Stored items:
• • • •

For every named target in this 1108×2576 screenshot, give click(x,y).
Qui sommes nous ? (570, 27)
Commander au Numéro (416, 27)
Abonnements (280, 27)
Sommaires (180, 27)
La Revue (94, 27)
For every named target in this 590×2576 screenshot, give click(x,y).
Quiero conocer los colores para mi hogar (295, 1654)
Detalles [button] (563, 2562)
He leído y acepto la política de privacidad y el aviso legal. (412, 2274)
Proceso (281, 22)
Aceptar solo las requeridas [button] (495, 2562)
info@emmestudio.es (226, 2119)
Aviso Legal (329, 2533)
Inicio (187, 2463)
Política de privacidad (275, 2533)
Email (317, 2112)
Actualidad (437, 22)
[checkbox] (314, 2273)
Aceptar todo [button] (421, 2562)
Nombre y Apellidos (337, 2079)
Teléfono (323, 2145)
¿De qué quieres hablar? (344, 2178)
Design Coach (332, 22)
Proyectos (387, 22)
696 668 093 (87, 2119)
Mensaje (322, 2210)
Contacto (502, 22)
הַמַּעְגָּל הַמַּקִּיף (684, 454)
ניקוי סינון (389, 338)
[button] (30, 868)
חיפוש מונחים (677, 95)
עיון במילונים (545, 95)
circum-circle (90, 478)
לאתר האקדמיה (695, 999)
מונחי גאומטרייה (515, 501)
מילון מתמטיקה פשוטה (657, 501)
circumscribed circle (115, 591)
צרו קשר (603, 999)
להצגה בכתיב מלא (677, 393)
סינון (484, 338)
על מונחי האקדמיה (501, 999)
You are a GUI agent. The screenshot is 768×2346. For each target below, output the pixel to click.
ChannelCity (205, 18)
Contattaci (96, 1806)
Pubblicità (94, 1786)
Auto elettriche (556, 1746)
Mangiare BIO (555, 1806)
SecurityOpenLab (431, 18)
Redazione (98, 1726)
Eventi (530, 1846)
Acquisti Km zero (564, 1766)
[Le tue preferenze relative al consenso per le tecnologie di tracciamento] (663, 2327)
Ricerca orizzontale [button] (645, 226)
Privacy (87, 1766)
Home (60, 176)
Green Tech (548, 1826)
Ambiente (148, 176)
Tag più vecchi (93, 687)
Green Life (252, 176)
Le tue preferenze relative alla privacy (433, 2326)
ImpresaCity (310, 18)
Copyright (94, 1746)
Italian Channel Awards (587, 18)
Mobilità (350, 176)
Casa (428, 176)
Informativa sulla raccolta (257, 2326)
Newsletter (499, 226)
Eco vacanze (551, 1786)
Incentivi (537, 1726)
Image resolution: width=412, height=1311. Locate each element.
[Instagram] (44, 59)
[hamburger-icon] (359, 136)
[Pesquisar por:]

• • • •

*EXERCISE DESCRIPTION*. Which lines above run from the one containing "סינון (484, 338)" down to the one containing "[Le tue preferenze"? Repeat exactly those, both ends included, and nothing else.

*RESPONSE AREA*.
סינון (484, 338)
על מונחי האקדמיה (501, 999)
You are a GUI agent. The screenshot is 768×2346. For each target below, output the pixel to click.
ChannelCity (205, 18)
Contattaci (96, 1806)
Pubblicità (94, 1786)
Auto elettriche (556, 1746)
Mangiare BIO (555, 1806)
SecurityOpenLab (431, 18)
Redazione (98, 1726)
Eventi (530, 1846)
Acquisti Km zero (564, 1766)
[Le tue preferenze relative al consenso per le tecnologie di tracciamento] (663, 2327)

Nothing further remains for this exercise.